What to do: Pictures excluded, copy word for word the lines from the one holding "1231x693 pixels." through the last line below.

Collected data
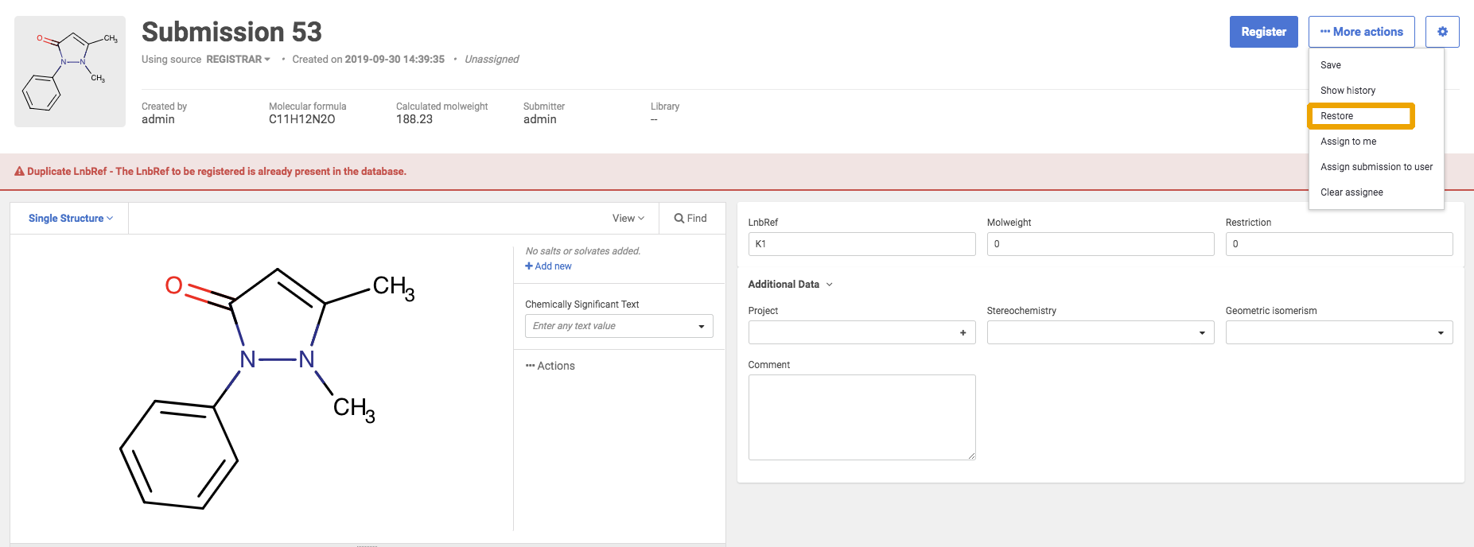This screenshot has width=1474, height=547.
Task: Open Chemically Significant Text combo box
Action: point(618,326)
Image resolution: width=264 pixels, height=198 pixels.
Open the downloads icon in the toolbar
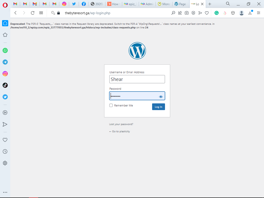pos(250,13)
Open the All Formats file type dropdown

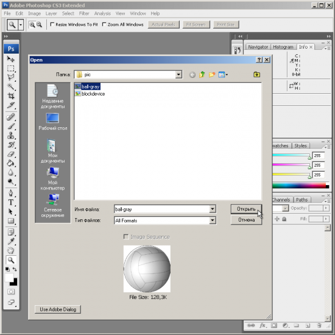[213, 220]
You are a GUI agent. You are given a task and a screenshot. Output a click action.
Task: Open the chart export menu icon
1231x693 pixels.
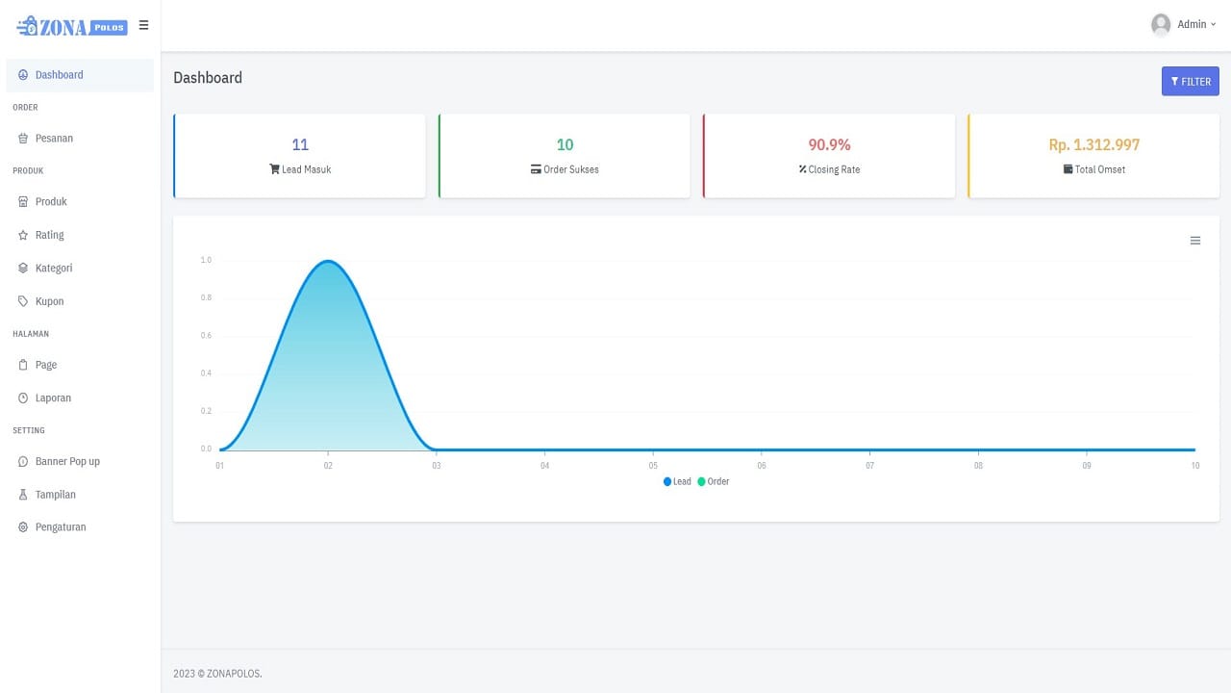tap(1195, 241)
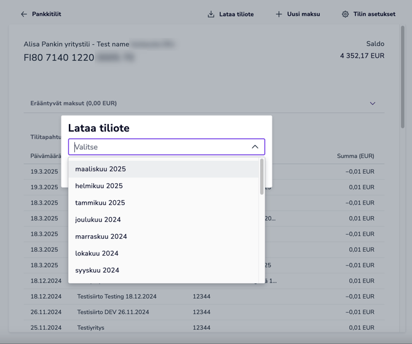Click the plus icon for Uusi maksu
The height and width of the screenshot is (344, 412).
click(x=279, y=14)
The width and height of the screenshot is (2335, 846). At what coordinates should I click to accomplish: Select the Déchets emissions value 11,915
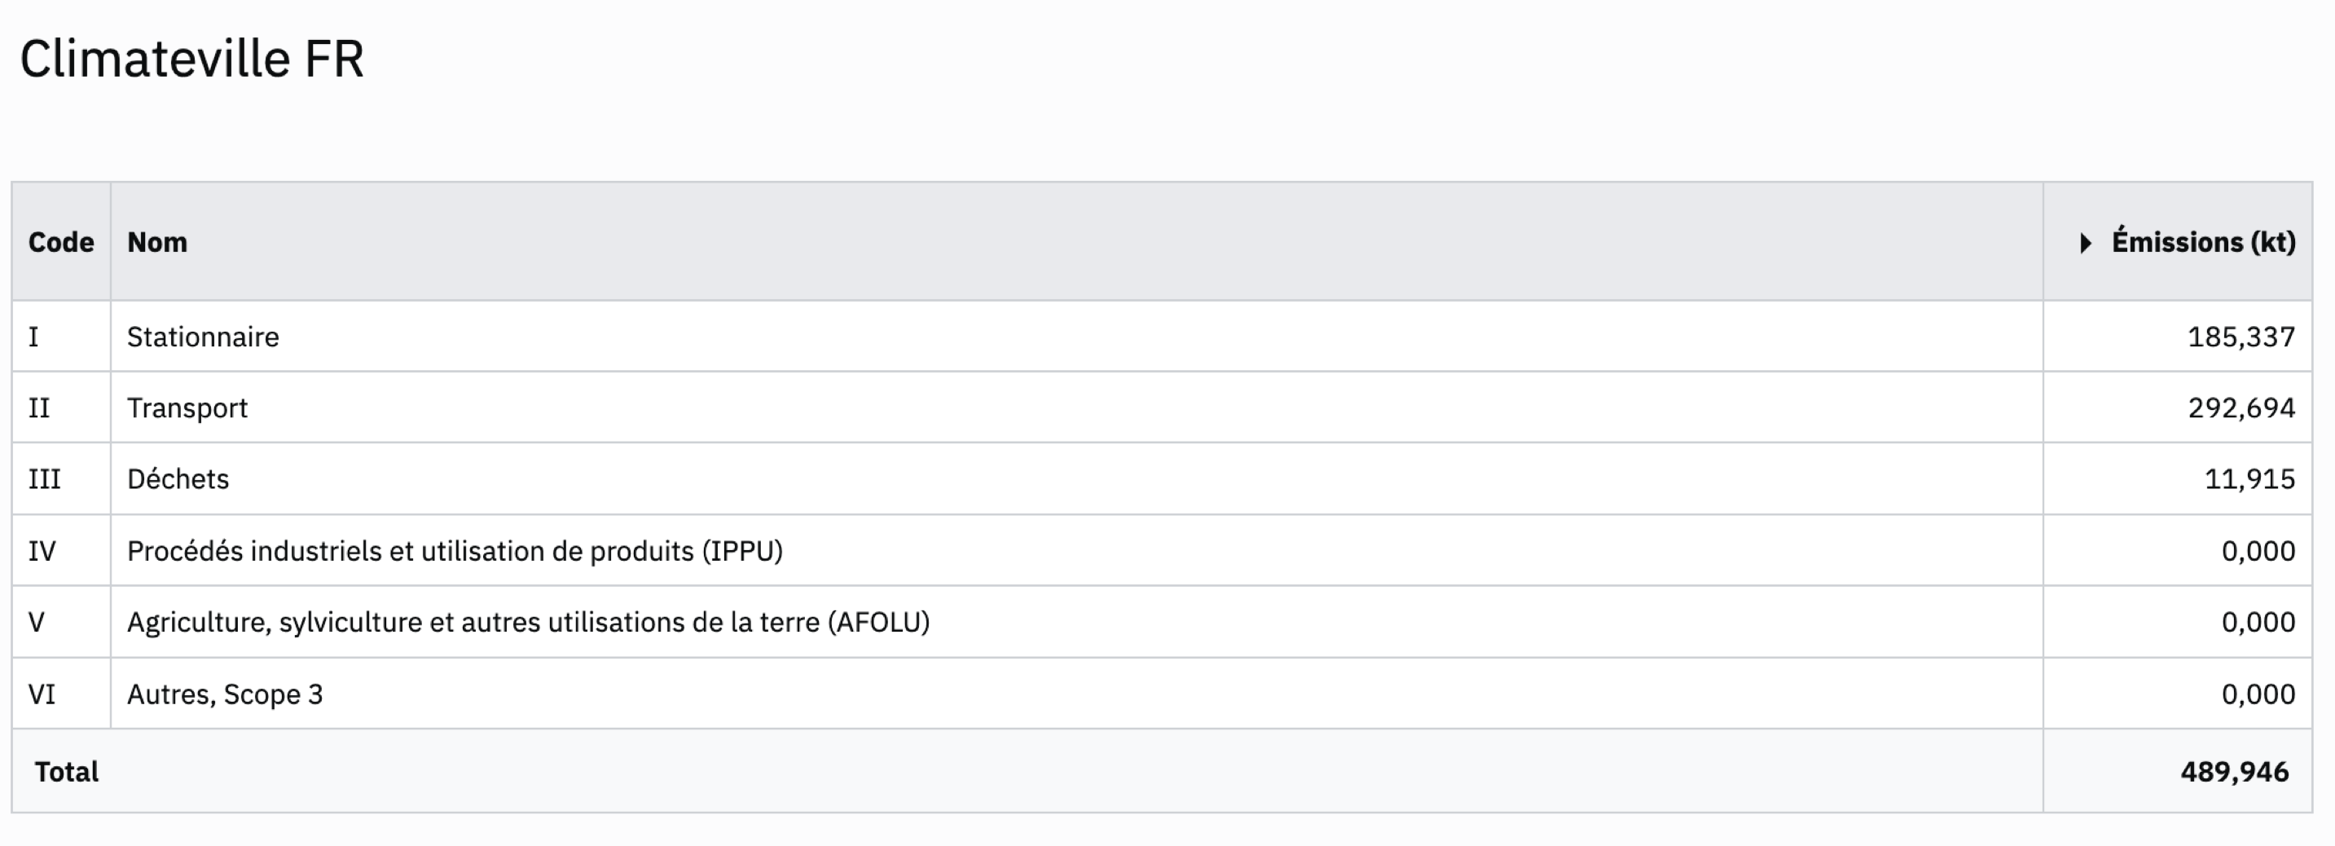(2249, 479)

Task solution:
1231x693 pixels.
tap(1195, 241)
Click the plus icon for Uusi maksu
The height and width of the screenshot is (344, 412).
click(x=279, y=14)
The width and height of the screenshot is (2335, 846). At what coordinates should I click to accomplish: Select the Déchets emissions value 11,915
(2249, 479)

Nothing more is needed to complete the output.